While he had been contemplating the small details in his life, the door had opened. Shaking his head, Dreibrand admonished himself for being so distracted.

Shan strode through the large entry hall and greeted them promptly. He hugged Miranda politely and wished her well. “Dreibrand has told me about the baby. I am glad for your blessing.” The rys’s tone became serious and he added, “Now I must get your other dear children back to you.”

Miranda murmured her thanks, knowing how much Shan did care.

“Let us sit,” Shan said briskly, leading them to his salon. “Dreibrand, does that sword suit you?”

Dreibrand brushed his hand over the pommel of the sword at his side. He had returned the cheap short sword to Redan and selected another better one from Taischek’s armory, but it was nothing special.

“Well, I had thought this would just be a temporary weapon,” he answered.

As they settled into the comfortable furniture, Shan said, “I see. Then you shall have a new one by spring. I have arranged with Taischek’s master weaponsmith to have a new weapon forged for you. But I have a recommendation.”

Shan scooped up a suede bag from an end table and emptied two warding crystals into his palm.
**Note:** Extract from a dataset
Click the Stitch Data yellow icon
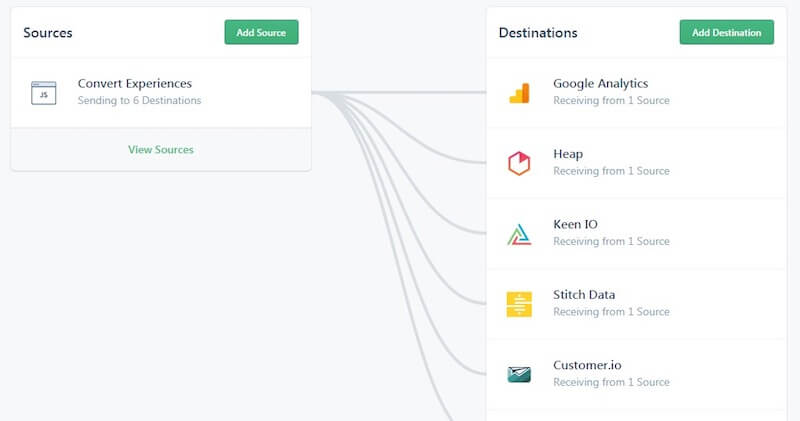Viewport: 800px width, 421px height. pyautogui.click(x=518, y=304)
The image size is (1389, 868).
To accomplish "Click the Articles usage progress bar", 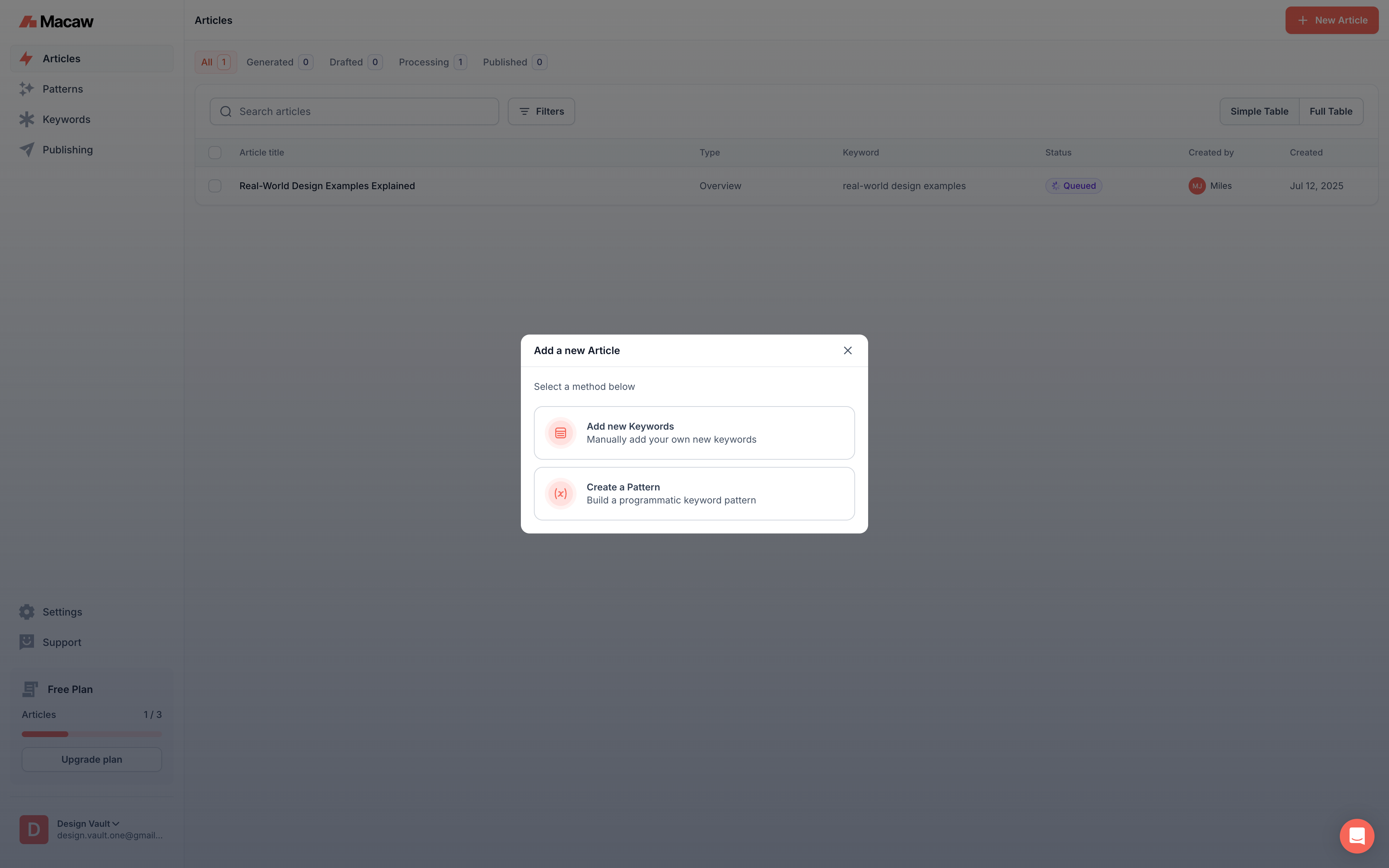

Points of sapphire light sparkled deep inside the milky blue orbs.

“I have made you new warding crystals,” he said, distributing them. “I want you to carry these in addition to the ones you already have, so you will be doubly protected. I have made some adjustments and refinements to my warding spells, so these are stronger. With your wardings, you will be on nearly equal terms with any common rys, and you will have some protection from Onja’s spells. I fear when we march on Jingten, Onja will target my friends to make me suffer. That is one of her favorite cruelties, and I wanted you to have extra protection. Dreibrand, I thought you might want this crystal set in the pommel of your new sword. It will make a visible statement to the Yentay that you are my chosen commander and that my power is behind you.”

Examining his new warding crystal, Dreibrand considered Shan’s idea and it appealed to him. Then he looked sternly at Miranda and mentioned, “Chances are high that Miranda will not be able to accompany us to Jingten.”

“There is also a chance I will go,” Miranda added quickly.

Shan noted the understandable tension between them on this subject but breezed over it. “Nonetheless, accept these warding crystals.”

“Yes, of course we do, Shan,” Dreibrand agreed.

“Good. It is best we all stay as protected as possible. Even now,” Shan said.

Dreibrand asked, “Have you had any luck finding the Overlord?”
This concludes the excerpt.